| Metin bölümü |
Hakkı Öznur 9 ciltlik Ülkücü Hareket kitabını anlattı.
SİYASET KONUŞULMADI, PARTİLER ÜSTÜ PROGRAMA BİNLERCE DAVETLİ KATILDI
Milliyetçi Ülkücü Hareket’in en önemli isimlerinden, Tüm Ülkücü Camia tarafından sevilen, saygı duyulan, araştırmacı-yazar Hakkı Öznur’un 9 ciltlik 10 bin sayfalık dev eseri, 9 ciltlik “Ülkücü Hareket” kitabının tanıtım toplantısı, Ankara Gençlik Parkı’ndaki 1500 kişilik salonda yapıldı Kitabın tanıtım toplantısına misafirlerin, katılımcıların ilgisi çok büyüktü. İçerde ve dışarda izdiham yaşandı. Çok büyük bir kalabalık salonun hınca hınç dolmasından dolayı salona giremedi, dışarda kaldı. Tanıtım toplantısı programı 5 kuşak Ülkücüleri bir araya getirdi.
Program, saygı duruşu ve İstiklal Marşı ile başladı. Ardından 9 ciltlik “Ülkücü Hareket” kitabını anlatan sinevizyon, gösterime girdi. Sinevizyonu izleyenler, çok duygulandılar, gözyaşlarını tutamadılar.
Ülkücü hareketin kurucusu Başbuğ Alparslan Türkeş’i, hareketin önde gelen isimleri Dündar Taşer, Ahmet Er, Galip Erdem ve birçok dava büyükleri ile Türkmen Beyimiz Şehit Gün Sazak, küresel bir suikastla şehit edilen Muhsin Yazıcıoğlu, 12 Eylül öncesi ve sonrası şehit düşen Ülkücülerin resimleri, MHP ve Ülkü Ocakları’nın düzenlediği yüzbinlerin katıldığı tarihi mitinglerin görüntüleri, salondakileri çok duygulandırdı, hüzünlendirdi ve geçmişe götürdü. Ortak mazi canlandı.
Özellikle 15 Nisan 1978 tarihinde Ankara Tandoğan Meydanı’nda yapılan, 500 bin Ülkücünün katıldığı o tarihi mitingden kareler gösterilirken, kanlı gömleklerle yürüyen gençler, şehit düşen Ülkücülerin resimleri ve yüzlerce dev pankart (Kanımız Aksa da Zafer İslam’ın, Hak-Hukuk-Adalet Milliyetçi Hareket, Yıkılsın Düzen Yaşasın Devlet, Milli Devlet Güçlü İktidar) vb. Türkeş ve MHP kurmay kadrosunun ve akasında yüz binlerce Ülkücünün kol kola yürüyüşlerinin görüntüleri, salonu derinden etkiledi, hüzünlendirdi ve duygulandırdı. Salon, Sinevizyon görüntüleri sonrası alkıştan yıkıldı.

| Veri satırları |

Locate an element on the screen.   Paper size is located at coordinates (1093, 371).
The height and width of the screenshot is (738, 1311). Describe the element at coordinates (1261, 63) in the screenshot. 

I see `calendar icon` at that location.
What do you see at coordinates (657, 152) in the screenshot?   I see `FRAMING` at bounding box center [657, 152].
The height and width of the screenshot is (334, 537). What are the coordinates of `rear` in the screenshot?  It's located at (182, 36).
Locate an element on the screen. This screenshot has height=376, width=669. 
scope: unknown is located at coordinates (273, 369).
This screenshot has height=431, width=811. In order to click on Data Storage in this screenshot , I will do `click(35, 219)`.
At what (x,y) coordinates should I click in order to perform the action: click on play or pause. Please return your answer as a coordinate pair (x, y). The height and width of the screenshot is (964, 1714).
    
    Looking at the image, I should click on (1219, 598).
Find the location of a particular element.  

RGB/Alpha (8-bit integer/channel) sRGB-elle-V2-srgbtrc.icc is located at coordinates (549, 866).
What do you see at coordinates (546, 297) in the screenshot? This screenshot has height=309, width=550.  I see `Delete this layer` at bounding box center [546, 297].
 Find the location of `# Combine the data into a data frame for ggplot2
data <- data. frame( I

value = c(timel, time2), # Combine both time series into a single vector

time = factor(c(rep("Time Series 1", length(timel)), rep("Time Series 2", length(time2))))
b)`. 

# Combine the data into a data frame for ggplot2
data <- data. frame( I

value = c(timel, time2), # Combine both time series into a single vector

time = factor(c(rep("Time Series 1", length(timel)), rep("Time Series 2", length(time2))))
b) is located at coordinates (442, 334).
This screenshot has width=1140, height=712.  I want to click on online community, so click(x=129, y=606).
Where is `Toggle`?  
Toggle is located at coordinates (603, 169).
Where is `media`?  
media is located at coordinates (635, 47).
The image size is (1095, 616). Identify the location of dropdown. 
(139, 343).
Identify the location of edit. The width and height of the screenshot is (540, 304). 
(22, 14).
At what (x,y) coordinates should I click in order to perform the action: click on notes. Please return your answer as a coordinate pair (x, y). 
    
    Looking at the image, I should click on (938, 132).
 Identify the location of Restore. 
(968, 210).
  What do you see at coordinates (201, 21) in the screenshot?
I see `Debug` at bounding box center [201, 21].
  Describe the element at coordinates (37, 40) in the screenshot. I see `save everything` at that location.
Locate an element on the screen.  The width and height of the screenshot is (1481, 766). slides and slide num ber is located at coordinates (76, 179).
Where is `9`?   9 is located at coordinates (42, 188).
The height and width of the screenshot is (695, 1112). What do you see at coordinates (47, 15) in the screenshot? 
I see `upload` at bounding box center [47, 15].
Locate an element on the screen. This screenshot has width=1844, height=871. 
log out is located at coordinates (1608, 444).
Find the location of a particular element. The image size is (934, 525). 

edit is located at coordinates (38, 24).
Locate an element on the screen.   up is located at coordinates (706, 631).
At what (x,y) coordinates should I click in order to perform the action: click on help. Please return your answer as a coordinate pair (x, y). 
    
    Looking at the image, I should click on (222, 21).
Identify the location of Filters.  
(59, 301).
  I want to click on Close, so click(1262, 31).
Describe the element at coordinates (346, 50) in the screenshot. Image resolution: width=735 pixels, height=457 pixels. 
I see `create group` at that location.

| Alıştırma |
"Ülkücü Hareket" kitabının tanıtım toplantısını anlatan metni, son cümlesinden sonra kaldığı yerden sürdürün.

| Sonuç |
AYYÜCE TÜRKEŞ VE FURKAN YAZICIOĞLUNA TANITIM TOPLANTISINDA ÇOK BÜYÜK İLGİ VARDI
Toplantıya Alparslan Türkeş ve Muhsin Yazıcıoğlu’nun ailesi, tam kadro katıldı. Türkeş’in kızı, İyi Parti Adana Milletvekili Ayyüce Türkeş ile şehit lider Muhsin Yazıcıoğlu’nun evladı Furkan Yazıcıoğlu yan yana oturmuştu. İkisine de salonda ilgi, sevgi büyüktü.
Toplantıya katılan siyasi parti genel başkanları, Ankara Büyükşehir Belediye Başkanı, Keçiören Belediye Başkanı, STK temsilcileri, bu tanıtım toplantısının siyaset üstü olduğunu ve tarihi anlamı ve manevi önemi olduğu düşüncesiyle nezaket göstererek konuşmadılar. Protokolde yer alan isimler, “Ülkücü Hareket” kitabının tarihi öneme sahip olduğunu, Türk demokrasi ve siyasi hayatı açısından çok önemli olduğunu gelecek kuşaklara bırakılan büyük ve muhteşem eser olduğunu ifade etmişler, hepimizin ortak duygularını, kitabın yazarı Sayın Hakkı Öznur’un Bey’in yapacağı konuşma ile dile getireceğini, bunun daha anlamlı, daha doğru olduğunu ifade etmişler ve Hakkı Öznur’u içtenlikle tebrik edip ve kutlamışlardır.
Toplantıya, ODTÜ Ülkü Ocağı, ODTÜ SBF Ülkü Ocağı, Veteriner, Ziraat, Fen ve Gazi Fakültesi Ülkü Ocağı kurucuları GÜT, ÜOB, TÜT, BÜD, ÜOD, ÜGD, ÜYD kurucuları, çelenk göndermişlerdir.
Toplantının bitimin ardından Hakkı Öznur yeni çıkan kitabını okuyuculara imzalamıştır.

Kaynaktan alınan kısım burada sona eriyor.